Abstract

A pharmacokinetic drug interaction between propranolol and oxyphenbutazone has been found in the anesthetized dog. The administrations of dl-propranolol proloniged the half-life of oxyphenbutazone from 50.8 ± 4.9 to 66.6 ± 11.3 minutes, whereas saline was without effect. The mechanism of this interaction was investigated by administering saline or dl-propranolol (0.25 mg/kg i.v. followed by 3 µg/kg/min) during a steady-state infusion of oxyphenbutazone (20 mg/kg i.v. followed by 0.2 mg/kg/min). dl-Propranolol increased arterial oxyphenbutazone blood concentration from 51.8 ± 2.8 to 61.1 ± 3.3 µg/ml and decreased oxyphenbutazone clearance from 46.3 ± 1.9 to 39.5 ± 2.5 ml/min.
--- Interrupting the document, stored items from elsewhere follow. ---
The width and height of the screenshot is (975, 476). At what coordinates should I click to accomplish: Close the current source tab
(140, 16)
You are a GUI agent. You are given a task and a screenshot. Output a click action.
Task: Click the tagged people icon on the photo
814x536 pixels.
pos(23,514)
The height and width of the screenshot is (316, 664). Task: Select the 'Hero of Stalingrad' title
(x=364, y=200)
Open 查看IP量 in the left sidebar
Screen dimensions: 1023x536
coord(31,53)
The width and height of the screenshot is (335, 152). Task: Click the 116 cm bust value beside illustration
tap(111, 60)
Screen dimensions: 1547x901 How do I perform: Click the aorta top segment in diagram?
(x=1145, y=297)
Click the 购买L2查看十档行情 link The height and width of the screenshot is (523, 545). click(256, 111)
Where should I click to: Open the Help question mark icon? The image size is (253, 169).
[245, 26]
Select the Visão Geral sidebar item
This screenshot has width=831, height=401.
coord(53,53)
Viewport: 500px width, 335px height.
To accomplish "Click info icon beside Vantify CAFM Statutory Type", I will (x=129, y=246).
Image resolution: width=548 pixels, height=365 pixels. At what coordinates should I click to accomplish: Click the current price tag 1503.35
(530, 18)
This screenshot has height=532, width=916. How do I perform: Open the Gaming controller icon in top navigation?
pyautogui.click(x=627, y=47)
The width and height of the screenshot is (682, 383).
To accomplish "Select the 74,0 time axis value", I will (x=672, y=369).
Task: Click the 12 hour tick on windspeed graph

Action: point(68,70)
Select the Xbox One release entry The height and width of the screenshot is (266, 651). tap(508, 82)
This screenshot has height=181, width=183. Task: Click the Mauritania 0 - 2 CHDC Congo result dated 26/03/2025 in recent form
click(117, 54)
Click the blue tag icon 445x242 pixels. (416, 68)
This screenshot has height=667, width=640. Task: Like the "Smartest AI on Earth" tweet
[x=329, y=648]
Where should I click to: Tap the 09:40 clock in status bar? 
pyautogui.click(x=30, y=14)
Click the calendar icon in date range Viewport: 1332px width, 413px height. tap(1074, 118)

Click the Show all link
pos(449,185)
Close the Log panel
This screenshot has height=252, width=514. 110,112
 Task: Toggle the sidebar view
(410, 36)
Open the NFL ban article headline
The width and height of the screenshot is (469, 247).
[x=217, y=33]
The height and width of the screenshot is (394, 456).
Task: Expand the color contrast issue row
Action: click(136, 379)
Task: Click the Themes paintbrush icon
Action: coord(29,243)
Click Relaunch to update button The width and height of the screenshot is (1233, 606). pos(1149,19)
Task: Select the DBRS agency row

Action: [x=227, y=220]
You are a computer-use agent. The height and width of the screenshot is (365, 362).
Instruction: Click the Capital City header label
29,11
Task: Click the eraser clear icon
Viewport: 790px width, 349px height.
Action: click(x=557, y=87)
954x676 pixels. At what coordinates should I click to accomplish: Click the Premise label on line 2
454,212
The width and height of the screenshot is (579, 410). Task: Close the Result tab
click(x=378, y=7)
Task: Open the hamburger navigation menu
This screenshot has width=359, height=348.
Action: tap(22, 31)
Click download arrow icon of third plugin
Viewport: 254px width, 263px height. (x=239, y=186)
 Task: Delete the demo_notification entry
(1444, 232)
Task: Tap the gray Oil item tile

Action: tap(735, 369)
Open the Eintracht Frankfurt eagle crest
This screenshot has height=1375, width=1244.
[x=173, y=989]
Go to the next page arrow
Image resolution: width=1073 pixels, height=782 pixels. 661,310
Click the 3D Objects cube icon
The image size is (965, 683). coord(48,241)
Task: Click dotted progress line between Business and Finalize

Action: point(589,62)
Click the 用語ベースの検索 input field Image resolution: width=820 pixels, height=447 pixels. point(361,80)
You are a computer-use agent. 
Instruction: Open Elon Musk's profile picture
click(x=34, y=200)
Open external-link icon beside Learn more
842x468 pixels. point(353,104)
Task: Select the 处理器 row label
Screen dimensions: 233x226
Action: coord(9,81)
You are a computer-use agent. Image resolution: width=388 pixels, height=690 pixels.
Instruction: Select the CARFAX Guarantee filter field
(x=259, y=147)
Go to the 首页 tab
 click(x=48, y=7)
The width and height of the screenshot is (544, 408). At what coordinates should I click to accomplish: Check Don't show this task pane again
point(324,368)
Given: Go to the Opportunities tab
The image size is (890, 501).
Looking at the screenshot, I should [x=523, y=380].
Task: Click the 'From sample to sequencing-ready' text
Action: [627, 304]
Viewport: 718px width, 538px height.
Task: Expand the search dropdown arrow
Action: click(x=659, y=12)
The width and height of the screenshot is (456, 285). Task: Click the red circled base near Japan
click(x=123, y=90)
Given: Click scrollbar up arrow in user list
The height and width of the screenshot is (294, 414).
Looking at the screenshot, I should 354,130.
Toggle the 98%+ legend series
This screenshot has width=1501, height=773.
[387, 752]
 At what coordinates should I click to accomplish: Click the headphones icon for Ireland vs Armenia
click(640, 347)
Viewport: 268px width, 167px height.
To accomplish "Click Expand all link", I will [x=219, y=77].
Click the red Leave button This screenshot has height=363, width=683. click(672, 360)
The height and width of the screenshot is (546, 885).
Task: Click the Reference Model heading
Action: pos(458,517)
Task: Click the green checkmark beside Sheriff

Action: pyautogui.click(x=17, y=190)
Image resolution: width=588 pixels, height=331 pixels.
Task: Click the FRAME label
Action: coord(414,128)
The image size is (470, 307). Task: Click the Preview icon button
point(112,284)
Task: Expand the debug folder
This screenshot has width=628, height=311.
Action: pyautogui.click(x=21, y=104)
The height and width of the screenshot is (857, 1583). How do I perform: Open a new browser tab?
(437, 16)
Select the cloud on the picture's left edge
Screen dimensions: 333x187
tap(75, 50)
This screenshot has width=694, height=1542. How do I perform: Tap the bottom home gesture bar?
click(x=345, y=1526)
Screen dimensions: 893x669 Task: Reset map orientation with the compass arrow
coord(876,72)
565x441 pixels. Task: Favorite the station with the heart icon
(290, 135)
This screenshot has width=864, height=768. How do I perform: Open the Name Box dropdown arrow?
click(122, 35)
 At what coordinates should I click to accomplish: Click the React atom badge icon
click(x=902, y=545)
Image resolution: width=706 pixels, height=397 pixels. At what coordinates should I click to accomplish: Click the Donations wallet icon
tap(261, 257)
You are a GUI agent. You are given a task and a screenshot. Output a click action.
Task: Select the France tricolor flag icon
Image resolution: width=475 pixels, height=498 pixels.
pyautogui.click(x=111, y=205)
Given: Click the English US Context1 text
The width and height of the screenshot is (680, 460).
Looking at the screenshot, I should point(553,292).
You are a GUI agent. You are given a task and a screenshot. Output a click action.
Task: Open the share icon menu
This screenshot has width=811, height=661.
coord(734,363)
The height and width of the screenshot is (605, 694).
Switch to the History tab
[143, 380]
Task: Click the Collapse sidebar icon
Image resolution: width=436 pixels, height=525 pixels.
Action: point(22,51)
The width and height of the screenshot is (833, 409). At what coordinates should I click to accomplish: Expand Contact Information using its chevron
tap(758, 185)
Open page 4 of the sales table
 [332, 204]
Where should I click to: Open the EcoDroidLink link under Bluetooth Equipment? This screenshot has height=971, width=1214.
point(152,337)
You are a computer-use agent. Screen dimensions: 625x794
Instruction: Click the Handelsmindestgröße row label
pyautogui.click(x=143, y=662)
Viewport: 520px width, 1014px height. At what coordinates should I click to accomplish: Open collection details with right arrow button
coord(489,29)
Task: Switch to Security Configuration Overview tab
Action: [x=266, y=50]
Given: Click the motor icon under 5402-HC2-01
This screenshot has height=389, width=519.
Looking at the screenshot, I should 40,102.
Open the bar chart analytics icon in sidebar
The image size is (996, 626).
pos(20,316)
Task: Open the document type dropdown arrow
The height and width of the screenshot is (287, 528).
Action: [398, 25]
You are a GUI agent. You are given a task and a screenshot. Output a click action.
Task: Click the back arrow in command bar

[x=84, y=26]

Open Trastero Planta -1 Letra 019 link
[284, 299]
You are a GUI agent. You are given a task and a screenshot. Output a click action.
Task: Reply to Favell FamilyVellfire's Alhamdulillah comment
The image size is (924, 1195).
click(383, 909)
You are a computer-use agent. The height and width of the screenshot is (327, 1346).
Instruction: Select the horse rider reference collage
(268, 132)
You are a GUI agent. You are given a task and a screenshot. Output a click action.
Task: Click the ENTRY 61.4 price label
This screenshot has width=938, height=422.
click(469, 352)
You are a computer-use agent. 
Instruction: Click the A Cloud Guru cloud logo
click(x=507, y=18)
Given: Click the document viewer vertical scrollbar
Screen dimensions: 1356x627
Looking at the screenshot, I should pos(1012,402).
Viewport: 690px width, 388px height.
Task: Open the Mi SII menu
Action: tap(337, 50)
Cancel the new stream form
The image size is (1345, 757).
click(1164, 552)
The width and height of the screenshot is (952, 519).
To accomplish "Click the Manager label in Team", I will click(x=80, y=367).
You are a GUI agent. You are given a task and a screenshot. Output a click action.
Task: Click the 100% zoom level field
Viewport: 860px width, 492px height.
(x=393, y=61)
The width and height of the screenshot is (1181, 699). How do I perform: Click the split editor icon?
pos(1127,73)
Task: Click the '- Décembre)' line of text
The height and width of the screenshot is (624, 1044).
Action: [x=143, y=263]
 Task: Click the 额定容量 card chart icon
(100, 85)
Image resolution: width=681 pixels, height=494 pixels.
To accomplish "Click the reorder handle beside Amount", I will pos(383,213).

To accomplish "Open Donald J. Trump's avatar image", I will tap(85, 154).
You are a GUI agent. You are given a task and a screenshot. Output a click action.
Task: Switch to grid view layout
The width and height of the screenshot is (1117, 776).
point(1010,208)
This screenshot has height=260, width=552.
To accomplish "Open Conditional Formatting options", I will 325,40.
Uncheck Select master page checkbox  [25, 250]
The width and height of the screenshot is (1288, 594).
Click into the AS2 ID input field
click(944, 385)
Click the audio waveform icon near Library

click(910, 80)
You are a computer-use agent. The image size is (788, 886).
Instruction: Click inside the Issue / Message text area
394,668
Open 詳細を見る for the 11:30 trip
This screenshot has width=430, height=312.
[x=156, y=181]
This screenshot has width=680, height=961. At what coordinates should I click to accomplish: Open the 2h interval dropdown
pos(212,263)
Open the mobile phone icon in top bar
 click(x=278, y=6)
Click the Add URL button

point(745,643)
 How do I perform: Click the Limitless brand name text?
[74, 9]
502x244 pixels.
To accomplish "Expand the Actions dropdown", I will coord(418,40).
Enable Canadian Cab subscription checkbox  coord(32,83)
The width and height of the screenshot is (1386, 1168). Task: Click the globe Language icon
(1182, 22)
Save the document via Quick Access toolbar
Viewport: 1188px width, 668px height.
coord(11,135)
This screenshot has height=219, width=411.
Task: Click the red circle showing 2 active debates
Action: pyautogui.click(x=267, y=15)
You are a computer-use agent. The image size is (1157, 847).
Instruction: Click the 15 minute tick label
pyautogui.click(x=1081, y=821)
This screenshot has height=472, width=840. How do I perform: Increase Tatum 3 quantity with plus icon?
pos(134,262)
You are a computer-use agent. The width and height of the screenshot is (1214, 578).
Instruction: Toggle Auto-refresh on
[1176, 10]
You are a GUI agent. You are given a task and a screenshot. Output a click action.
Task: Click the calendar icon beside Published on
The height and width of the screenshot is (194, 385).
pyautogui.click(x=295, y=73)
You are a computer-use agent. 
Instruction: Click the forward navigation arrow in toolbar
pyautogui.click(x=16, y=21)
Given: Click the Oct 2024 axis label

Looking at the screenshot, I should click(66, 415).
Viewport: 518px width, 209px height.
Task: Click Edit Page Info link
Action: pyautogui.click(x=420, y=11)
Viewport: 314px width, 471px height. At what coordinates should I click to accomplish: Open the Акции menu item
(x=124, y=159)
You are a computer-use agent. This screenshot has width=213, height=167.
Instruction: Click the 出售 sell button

Hepatic extraction of oxyphenbutazone was measured directly and was increased from 13.0 ± 4.6 to 23.1 ± 3.1%. A saline infusion produced no changes in hemodynamics or in oxyphenbutazone kinetics. This drug/drug interaction is a further example of a hemodynamic drug interaction in which beta adrenergic blockade due to dl-propranolol decreases cardiac output and liver blood flow with a resultant reduction in the rate of delivery of oxyphenbutazone to its major site of elimination in the liver. This study illustrates the general principle that the magnitude of the change in drug clearance associated with an alteration in hepatic blood flow is dependent upon the hepatic extraction of the drug. Those drugs with a low hepatic extraction are affected least because the extraction of the drug changes to compensate for the alteration in flow.